J’étais sensible aux timbres, aux harmonies, au son. Je devins sensible au bruit en musique. Les frontières s’effaçaient, les esthétiques se bousculaient, et peu m’importait qu’elles fussent incompatibles : je les aimais toutes pourvu qu’elle fussent totalement étrangères au goût dominant, au mainstream, à toutes ces musiques populaires qui dégoulinaient de bon sentiment. J’avais en horreur la joliesse et le sirop, ce que les Allemands appellent le Schmalz, la mélasse.

Rien n’a changé de ce point de vue. Je suis toujours aussi tranchant dans mes goûts. La question des paroles en musique m’a toujours laissé perplexe. La beauté des textes hendrixiens ne m’échappait pas. Hendrix était un blues shouter de première grandeur, pas un chanteur à l’eau de rose ni un chanteur à textes à la française.

Musique et chant ne faisaient qu’un, comme dans l’opéra, loin, très loin des fadaises et des fadeurs de l’opérette, de la chanson de variété et de la chanson à textes. Je faisais une exception pour Jacques Brel, je sentais aussi que les voix de Reggiani et de quelques autres avaient quelque chose à me dire, sans apprécier outre mesure les facilités musicales qui les portaient.

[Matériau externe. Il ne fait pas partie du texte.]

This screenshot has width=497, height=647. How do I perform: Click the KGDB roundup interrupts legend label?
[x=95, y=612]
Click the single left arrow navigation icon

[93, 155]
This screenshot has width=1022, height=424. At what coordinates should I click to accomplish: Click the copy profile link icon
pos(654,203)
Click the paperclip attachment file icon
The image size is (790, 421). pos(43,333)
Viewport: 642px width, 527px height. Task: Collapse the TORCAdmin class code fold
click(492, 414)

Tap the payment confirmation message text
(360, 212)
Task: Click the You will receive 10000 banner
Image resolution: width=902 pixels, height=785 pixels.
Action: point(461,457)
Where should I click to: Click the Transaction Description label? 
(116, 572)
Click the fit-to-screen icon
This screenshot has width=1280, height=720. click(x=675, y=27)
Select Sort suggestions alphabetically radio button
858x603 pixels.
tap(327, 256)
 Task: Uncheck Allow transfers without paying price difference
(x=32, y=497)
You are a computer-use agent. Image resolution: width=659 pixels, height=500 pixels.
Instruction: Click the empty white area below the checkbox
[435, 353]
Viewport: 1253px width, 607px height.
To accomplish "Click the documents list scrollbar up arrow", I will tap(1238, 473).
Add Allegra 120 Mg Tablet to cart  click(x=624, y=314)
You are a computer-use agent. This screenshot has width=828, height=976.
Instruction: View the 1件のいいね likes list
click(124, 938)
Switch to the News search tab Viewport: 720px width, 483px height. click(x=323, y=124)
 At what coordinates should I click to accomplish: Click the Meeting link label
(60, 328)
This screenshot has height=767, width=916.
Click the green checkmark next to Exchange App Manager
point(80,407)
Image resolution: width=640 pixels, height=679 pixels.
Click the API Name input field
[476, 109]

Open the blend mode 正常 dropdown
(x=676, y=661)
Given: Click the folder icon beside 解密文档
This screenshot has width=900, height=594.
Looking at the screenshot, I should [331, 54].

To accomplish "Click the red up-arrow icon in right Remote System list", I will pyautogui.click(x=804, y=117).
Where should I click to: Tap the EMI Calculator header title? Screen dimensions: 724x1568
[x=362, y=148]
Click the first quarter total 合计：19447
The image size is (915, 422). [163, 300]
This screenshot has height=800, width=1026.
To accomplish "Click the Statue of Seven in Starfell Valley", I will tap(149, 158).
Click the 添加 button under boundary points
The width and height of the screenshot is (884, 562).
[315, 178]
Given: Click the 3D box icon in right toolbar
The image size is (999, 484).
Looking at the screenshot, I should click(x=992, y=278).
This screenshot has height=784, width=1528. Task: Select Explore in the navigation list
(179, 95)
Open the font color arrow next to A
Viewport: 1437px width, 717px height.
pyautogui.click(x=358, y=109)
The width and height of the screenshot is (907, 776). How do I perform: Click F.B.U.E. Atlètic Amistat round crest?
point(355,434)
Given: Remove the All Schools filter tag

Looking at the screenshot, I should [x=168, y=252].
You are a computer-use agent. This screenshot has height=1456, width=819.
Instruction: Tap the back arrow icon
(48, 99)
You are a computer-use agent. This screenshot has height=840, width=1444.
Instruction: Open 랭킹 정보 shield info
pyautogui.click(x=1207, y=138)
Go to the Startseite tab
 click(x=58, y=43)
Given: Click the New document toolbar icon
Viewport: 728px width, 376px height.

La fin des années 70 était pour moi pleine de musiques vieilles pour la plupart d’une dizaine d’années à peine, mais l’époque paraissait déjà à des années-lumière de ce qu’elles avaient à dire en deçà des mots. Je me repliais sur moi-même, de plus en plus amer, et c’est alors qu’avec quatre petites années de retard - nous étions en 1982 - je sortis de mon sommeil dogmatique et pris conscience que de nouvelles musiques passionnantes étaient en train de voir le jour aux Etats Unis et en Grande Bretagne, surtout en Grande Bretagne. Ces musiques, avec les recul, on les a qualifiées de post punk, une étiquette fourre-tout qui a le mérite de regrouper des aventures esthétiques aussi dissemblables que celle des Young Marble Giants, de Joy Division, Wire, Siouxsie and the Banshees, Cabaret Voltaire, Throbbing Gristle, Ludus, The Passage, Père Ubu, Talking Heads, et j’en passe.

Trente ans ont passé, et ces musiques à leur tour appartiennent au passé, mais je les aime encore. Toutes les musiques citées plus haut ont fait leur chemin, ont fait souche dans la sensibilité contemporaine. Elles résonnent encore. L’aventure n’est pas finie.

Ce que j’aurai aimé au plus haut point dans cette aventure, c’est la confirmation d’une intuition forte, exaltante même, ressentie à l’écoute de toute l’œuvre de JimiHendrix : la disparition progressive des frontières entre les musiques dites savantes et des musiques inclassables composées et jouées par des musiciens de génie qui ne sont pas passés par les écoles de musiques et autres conservatoires bien pensants.

Il n’est que d’écouter en France Clair Obscur, Vox Populi, Pacific 231 ou bien encore Le Déficit des Années Antérieures - liste non exhaustive - pour comprendre.